The campaign of Ferhad Bey pushed the frontier to the Kupa and Korana rivers. The loss of Gvozdansko and other strongholds, such as Ostrožac, Cazin, Bužim, and Zrin, led to many changes in the organisation of the defense. On 6 February 1578, Krsto Ungnad was confirmed as the new ban of Croatia by the Croatian Parliament. The administration of the Croatian Military Frontier was entrusted to Archduke Charles II on 25 February. Rudolf's brother, Ernest, was placed in command of the Military Frontier between the Drava River and Transylvania. Charles II was given the right to summon a War Council in Graz and appoint generals, captains, and other officers in the Frontier. The Croatian ban was subordinated to the archduke in military affairs. Inner Austrian duchies provided financial support for the Military Frontier and were given seats on the Graz War Council, which was independent of the Vienna War Council (Hofkriegsrat). The former civil administration of the Military Frontier was replaced with Habsburg military officials. Such an organisation further separated it from Croatian authorities.

Archduke Charles planned a counter-offensive in the Una Valley in 1578. The Croatian Parliament expressed their support for the planned operation, and at the same time stated that the subordination of the Croatian ban to a military commander would be a violation of the ban's honour and the rights of the Croatian Kingdom. Carinthian nobleman George Khevenhüller took command of the army composed of soldiers from Carniola, Carinthia, and Gorizia. Ungnad led the Croatian forces. The two armies, numbering over 12,000 soldiers and 18 canons, gathered at Slunj in August and began their initially successful campaign from there. Ferhad Bey was forced to retreat and lost control of Cazin, Ostrožac, Zrin, and Novi. Gvozdansko was also briefly recaptured, and the front line was pushed back to the Una River. The High Porte saw these defeats as a disgrace. The Ottoman forces regrouped in late September. With around 24,000 soldiers, Ferhad Bey stalled the advance of the Habsburg armies and retook the lost towns.

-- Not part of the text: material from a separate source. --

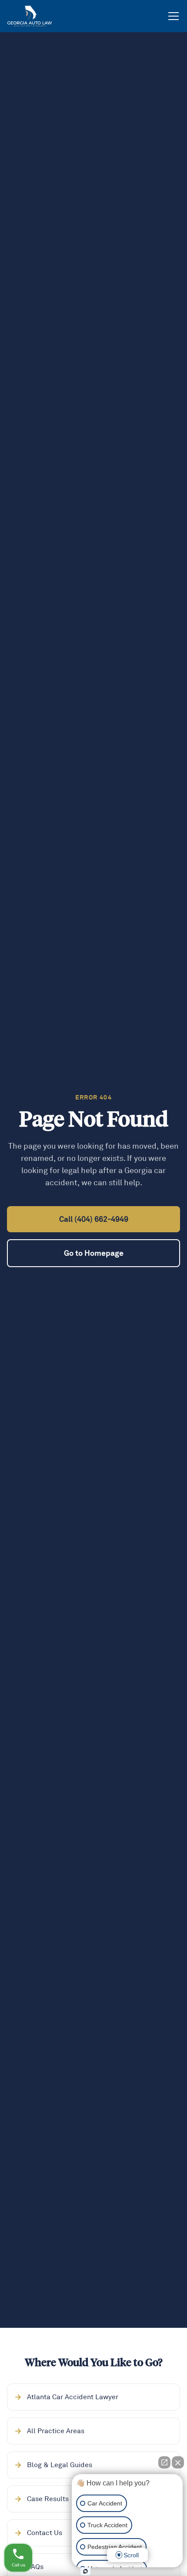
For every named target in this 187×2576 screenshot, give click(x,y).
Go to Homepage (94, 1253)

Following the capture of Gvozdansko, Ferhad Bey ordered the destruction of the nearby mines. A permanent Ottoman garrison was placed in the fort in December 1578. Its walls were rebuilt in 1579 and the fort was equipped with additional cannons. Gvozdansko was included into the Sanjak of Bosnia. Due to a lack of strong forts in the Kupa region, Archduke Charles decided to build a new anchor fortress at the mouth of the Korana into the Kupa. The construction of the fortress, named Karlovac after the archduke, began in July 1579, although the Croatian Parliament considered that the location of the fortress would not be of much use in the defense. Ferhad Bey did not disturb the construction of Karlovac, and focused on the repairing of Gvozdansko, Zrin, and other recently captured forts. In 1580, the sons of Nikola IV Zrinski, Juraj IV and Nikola V, led an unsuccessful attack on Gvozdansko, which was to remain under Ottoman control until 1635. The Ottomans kept most of the surrounding forts until late 17th century and the Great Turkish War.